All babies now are born in hospital. Graciela arranges an ambulance for them two weeks ahead of their due date. Photo: Steve Lewis

 

In 1990, in our zone, I estimate local women had on average six births. Nationally in El Salvador women had an average of 3.8 births. Today the figure has fallen to just under two. This bodes well for future health of the family. Child and maternal health services under the state system are free – which encourages take-up, especially from rural areas. Donor countries in the 1990’s and 2000’s which supported El Salvador can feel proud of this progress.

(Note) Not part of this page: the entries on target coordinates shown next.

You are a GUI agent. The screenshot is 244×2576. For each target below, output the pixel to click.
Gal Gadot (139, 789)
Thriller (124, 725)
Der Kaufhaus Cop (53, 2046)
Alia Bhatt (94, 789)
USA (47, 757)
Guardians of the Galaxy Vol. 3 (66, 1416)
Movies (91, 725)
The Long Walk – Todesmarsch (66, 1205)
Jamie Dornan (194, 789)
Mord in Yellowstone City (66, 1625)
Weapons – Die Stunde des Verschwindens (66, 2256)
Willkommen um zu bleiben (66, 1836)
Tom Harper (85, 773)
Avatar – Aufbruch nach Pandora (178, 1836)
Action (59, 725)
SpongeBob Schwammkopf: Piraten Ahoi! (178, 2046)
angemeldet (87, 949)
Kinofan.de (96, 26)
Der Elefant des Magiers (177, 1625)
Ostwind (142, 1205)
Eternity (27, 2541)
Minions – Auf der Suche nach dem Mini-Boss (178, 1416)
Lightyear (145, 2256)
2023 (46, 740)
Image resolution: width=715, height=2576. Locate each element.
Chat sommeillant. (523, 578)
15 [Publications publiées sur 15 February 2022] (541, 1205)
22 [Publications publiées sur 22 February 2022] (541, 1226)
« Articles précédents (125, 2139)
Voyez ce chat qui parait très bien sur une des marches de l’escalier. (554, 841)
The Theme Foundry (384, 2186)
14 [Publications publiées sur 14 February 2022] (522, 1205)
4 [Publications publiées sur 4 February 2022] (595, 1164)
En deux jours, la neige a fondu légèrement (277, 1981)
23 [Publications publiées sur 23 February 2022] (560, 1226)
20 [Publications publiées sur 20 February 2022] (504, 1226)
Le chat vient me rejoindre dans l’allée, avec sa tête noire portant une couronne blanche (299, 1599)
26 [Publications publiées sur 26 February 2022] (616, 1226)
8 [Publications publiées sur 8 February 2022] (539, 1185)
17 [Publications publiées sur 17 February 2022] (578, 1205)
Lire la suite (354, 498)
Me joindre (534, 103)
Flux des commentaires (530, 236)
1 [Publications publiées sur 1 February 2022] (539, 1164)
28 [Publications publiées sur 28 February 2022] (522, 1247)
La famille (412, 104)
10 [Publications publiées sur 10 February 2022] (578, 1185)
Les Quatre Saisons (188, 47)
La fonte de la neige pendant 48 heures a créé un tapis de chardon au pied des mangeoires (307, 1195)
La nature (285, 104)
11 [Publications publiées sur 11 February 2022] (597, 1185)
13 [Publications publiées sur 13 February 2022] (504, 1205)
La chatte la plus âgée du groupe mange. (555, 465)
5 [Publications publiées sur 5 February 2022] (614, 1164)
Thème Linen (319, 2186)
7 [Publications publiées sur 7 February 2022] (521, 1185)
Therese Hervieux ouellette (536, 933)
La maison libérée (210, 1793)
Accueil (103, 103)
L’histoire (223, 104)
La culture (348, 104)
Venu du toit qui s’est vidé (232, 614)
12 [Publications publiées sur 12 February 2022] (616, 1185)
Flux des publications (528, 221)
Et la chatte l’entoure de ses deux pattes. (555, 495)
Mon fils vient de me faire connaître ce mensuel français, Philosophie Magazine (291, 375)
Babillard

There are still many problems in El Salvador, such as ongoing violence from youth gangs, and these problems get covered in the global media. But the country is a democracy (and the current president is a former guerrilla leader from the FMLN). Countries like the UK, and donors such as the EU and the World Bank supported El Salvador to recover from the civil war and build capacity in the health service. Now, El Salvador has a working and effective primary health care service, staffed by local people like Graciela and Dagoberto, who know their communities. To me that is a pleasure to hear. Behind the headlines, the health of poor people in Latin America is steadily getting better.